Using Swival With AgentFS
AgentFS gives Swival a copy-on-write filesystem overlay. The agent can edit freely, but your real project files remain unchanged until you explicitly copy changes back. This is a practical workflow for high-autonomy runs because you can inspect and test everything before applying it.
Integrated Sandbox Mode
The simplest way to use AgentFS with Swival is the built-in sandbox mode:
swival --sandbox agentfs "Refactor the auth module" --yolo
This re-executes Swival inside agentfs run automatically. Your --base-dir and --add-dir paths are mapped to writable overlay directories; everything else is read-only to subprocesses. To persist sandbox state across runs, add --sandbox-session <id>.
See Safety and Sandboxing for details on what the integrated mode enforces.
The rest of this page covers manual workflows for cases where you want more control over the overlay lifecycle.
Prerequisites
Install AgentFS first.
curl -fsSL https://agentfs.ai/install | bash
You also need a working model provider for Swival itself, such as LM Studio or HuggingFace.
Run Swival Inside A Session Overlay
The integrated mode handles this automatically, but you can also invoke agentfs run directly when you want full control over session naming and overlay lifecycle.
cd ~/my-project
agentfs run --session add-config -- \
swival "Add a config module that reads from env vars, and update main.py to use it" --yolo --max-turns 20
After the run, your working copy is unchanged. The overlay delta lives at ~/.agentfs/run/add-config/delta.db.
Review The Delta
You can inspect which paths were added or modified with agentfs diff.
agentfs diff ~/.agentfs/run/add-config/delta.db
A typical short output looks like this:
A f /src/config.py
M f /src/main.py
Validate Inside The Overlay
Re-enter the same session as a shell, then run tests or manual checks against the overlay view.
agentfs run --session add-config -- bash
Inside that shell, run your usual checks.
python -m pytest tests/ -v
python src/main.py
If validation fails, exit and ask Swival for another pass using the same session name.
Apply Changes To The Real Project
Once you are satisfied, copy only the files you want back into your actual working tree.
agentfs run --session add-config -- \
sh -c 'cp src/config.py ~/my-project/src/config.py && cp src/main.py ~/my-project/src/main.py'
For larger updates, rsync is often easier.

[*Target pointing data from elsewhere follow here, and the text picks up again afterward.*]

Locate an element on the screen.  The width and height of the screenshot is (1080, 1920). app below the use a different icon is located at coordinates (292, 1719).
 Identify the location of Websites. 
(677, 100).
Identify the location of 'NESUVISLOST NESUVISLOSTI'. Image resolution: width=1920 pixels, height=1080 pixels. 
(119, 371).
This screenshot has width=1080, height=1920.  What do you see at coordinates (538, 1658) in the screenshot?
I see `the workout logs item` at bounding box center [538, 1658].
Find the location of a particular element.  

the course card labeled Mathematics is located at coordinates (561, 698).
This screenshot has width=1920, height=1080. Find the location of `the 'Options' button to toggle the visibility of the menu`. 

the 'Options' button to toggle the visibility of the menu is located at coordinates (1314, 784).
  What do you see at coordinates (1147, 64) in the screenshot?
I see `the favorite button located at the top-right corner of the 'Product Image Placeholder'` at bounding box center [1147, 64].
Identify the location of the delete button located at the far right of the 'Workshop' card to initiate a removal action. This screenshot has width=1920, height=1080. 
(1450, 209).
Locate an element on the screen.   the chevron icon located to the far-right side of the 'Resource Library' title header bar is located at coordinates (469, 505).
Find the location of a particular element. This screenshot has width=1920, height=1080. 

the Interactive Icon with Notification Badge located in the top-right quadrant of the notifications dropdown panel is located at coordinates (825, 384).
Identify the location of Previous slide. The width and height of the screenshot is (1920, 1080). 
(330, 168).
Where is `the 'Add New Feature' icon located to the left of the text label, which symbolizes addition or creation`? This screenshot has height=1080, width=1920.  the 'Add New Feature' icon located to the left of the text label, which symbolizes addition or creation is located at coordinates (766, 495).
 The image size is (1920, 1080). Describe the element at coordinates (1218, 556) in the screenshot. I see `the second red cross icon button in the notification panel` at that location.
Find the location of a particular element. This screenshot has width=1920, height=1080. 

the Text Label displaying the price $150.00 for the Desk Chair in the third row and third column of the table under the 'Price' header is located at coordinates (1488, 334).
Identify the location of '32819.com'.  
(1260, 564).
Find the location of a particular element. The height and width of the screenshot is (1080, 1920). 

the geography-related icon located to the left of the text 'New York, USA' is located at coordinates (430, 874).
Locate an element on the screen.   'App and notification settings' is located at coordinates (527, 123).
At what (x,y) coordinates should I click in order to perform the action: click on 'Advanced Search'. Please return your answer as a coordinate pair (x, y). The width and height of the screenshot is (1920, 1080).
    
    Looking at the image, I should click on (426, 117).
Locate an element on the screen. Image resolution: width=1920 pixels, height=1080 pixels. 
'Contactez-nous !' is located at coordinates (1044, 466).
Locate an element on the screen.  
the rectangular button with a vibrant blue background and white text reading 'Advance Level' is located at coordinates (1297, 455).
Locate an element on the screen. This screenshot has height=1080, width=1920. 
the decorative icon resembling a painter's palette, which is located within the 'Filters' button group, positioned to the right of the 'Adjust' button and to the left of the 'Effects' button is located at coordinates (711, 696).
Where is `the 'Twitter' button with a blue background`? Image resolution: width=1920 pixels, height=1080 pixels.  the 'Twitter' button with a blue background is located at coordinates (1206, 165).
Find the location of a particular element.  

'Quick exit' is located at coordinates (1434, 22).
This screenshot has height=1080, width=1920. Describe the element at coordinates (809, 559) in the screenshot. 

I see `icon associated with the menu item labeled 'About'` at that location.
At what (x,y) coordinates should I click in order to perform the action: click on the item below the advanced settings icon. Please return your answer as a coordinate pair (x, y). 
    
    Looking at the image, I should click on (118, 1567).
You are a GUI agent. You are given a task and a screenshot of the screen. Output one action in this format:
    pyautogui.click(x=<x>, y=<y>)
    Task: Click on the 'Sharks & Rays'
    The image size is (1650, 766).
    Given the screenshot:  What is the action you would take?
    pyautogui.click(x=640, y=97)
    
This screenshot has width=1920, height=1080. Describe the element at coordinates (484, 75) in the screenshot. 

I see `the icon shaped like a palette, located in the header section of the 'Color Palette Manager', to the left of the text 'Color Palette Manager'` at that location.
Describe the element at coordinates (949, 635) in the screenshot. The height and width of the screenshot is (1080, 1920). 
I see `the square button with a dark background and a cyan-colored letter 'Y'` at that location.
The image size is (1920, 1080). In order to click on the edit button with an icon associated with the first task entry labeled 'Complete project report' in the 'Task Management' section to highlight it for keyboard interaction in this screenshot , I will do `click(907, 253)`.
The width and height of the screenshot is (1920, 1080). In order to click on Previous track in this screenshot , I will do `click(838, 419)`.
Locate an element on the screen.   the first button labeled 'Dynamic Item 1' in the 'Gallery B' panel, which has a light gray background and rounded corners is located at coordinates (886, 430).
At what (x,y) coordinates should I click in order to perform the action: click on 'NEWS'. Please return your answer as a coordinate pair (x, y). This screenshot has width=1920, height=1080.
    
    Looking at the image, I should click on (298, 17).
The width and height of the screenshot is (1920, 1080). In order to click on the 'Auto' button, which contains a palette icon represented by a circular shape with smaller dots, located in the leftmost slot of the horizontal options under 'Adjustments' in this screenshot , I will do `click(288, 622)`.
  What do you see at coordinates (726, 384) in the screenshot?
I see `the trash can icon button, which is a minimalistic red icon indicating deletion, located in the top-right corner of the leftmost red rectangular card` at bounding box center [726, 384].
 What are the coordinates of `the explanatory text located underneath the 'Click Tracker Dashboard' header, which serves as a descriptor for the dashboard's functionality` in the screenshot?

agentfs run --session add-config -- \
rsync -av src/ ~/my-project/src/
Then commit normally in your project directory.
cd ~/my-project
git add src/config.py src/main.py
git commit -m "Add config module"
If you decide not to keep the work, delete the session directory at ~/.agentfs/run/add-config/ and your real project remains untouched.
Iterate Without Starting Over
With --sandbox agentfs, Swival automatically reuses the same overlay when you run it again from the same project directory. Each run sees prior overlay changes, giving you a natural loop of generate, validate, and refine before applying files.
If you used a manual session above, reuse the same session name:
agentfs run --session add-config -- \
swival "The tests are failing because config.py doesn't handle missing env vars. Fix it." --yolo
Alternative Workflow With agentfs init -c
If you prefer a project-local overlay database, initialize AgentFS in the repo and run Swival through -c.
cd ~/my-project
agentfs init --base . -c \
'swival "Add a config module" --yolo --max-turns 20' \
add-config
This writes .agentfs/add-config.db. You can diff by session name.
agentfs diff add-config
You can also inspect files in that overlay directly without mounting.
agentfs fs add-config cat /src/config.py
For testing and selective apply, mount the overlay.
mkdir -p /tmp/sandbox
agentfs mount -f --auto-unmount add-config /tmp/sandbox &
cd /tmp/sandbox
python -m pytest tests/ -v
cp src/config.py ~/my-project/src/
kill %1
If you do not want the result, remove .agentfs/add-config.db.
REPL Sessions
The integrated sandbox mode works with REPL mode directly:
swival --sandbox agentfs --yolo
This gives you an interactive agent session inside the overlay. You can test changes from a separate terminal by re-entering the same session with agentfs run --session <id> -- bash.
Practical Guidance
In day-to-day use, --sandbox agentfs --yolo is often the most productive combination because it gives the model full capability while still protecting your real workspace. Deterministic session IDs make iteration resumable across runs in the same project directory — or pass --sandbox-session <id> for explicit control.